Oil prices continued to rise on Monday, helped by a weaker dollar and reduced supplies. This offset fears of a recession and the prospect of wide-ranging COVID-19 lockdowns in China that would once again lead to lower fuel demand.
Brent oil futures for September delivery rose 69 cents, or 0.7%, to $101.85 a barrel by 0421 GMT after rising 2.1% on Friday.
U.S. West Texas Intermediate (WTI) crude for August delivery rose 27 cents, or 0.3%, to $97.86 a barrel after rising 1.9% in the previous session.
Last week, Brent and WTI posted their biggest weekly decline in about a month due to fears of a recession that would hit oil demand. Massive COVID testing continued in parts of China this week, raising concerns about oil demand from the world’s second-biggest oil consumer.

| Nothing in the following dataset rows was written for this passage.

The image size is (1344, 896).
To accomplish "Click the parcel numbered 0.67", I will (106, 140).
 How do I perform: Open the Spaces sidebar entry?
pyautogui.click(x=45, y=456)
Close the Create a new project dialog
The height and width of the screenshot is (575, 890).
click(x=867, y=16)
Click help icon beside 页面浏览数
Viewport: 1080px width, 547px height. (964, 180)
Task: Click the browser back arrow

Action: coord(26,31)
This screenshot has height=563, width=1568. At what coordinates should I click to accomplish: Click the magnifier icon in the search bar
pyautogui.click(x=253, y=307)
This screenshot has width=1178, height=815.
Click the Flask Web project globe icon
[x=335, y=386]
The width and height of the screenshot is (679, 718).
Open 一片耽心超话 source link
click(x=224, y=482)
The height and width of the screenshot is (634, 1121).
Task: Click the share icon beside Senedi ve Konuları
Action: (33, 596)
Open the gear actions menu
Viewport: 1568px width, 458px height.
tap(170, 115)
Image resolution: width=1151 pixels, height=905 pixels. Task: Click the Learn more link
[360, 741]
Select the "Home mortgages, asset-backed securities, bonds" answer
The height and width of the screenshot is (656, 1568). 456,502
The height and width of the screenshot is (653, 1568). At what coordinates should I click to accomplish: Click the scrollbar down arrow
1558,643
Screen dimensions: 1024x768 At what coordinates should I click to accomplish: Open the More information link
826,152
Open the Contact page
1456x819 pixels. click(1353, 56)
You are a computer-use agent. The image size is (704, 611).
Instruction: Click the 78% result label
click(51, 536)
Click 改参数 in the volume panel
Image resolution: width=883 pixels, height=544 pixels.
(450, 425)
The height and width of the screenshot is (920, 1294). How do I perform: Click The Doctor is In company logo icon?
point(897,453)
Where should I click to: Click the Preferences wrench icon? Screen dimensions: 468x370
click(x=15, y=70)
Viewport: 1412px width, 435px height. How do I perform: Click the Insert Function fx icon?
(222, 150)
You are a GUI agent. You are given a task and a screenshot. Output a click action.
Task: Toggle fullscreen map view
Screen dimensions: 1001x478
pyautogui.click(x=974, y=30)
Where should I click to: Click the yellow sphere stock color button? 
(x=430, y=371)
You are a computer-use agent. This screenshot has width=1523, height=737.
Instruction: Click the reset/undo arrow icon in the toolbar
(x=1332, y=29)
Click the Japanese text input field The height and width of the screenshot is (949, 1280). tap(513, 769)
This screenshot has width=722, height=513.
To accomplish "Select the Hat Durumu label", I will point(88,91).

However, oil supplies remained limited, which supported prices. As expected, US President Joe Biden’s trip to Saudi Arabia brought no promises from top producer OPEC to increase oil supplies.
Biden wants Gulf oil producers to increase production to help lower oil prices and lower inflation.
On Sunday, Amos Hochstein, the US State Department’s senior energy security adviser, told CBS’s „Face the Nation” that the trip would see oil producers take „a few more steps” in terms of supply, though he didn’t say which country or countries will increase production.
„While there have been no immediate promises to increase oil production, the US has reportedly indicated an expected gradual increase in supply,” Baden Moore, head of commodity research at National Australian Bank, said in a note.
„The reduction in strategic oil reserves (SPR) from November could offset this increase in supply, although not more than 1 million barrels per day.”
The next meeting of the Organization of the Petroleum Exporting Countries (OPEC) and allies, including Russia, collectively known as OPEC+, will take place on August 3. They will be closely monitored as their existing production pact expires in September.
World markets this week are focused on the resumption of Russian gas supplies to Europe via the Nord Stream 1 pipeline, which is scheduled to be completed on July 21. Governments, markets and companies fear the shutdown could be extended due to the conflict in Ukraine.
The loss of this gas would hit Germany, the world’s fourth largest economy, hard and increase the threat of a recession.
Separately, US Treasury Secretary Janet Yellen said on Saturday she had productive meetings on the proposed cap on Russian oil prices with a number of countries on the sidelines of the Group of 20 CFO meeting.
Yellen raised the idea of price caps during a July 5 virtual meeting with Chinese Vice Premier Liu He, China’s Commerce Ministry said last week.
The ministry said that capping Russian oil prices is „a very complex issue” and a precondition for resolving the Ukrainian crisis is to promote peace talks between the parties concerned.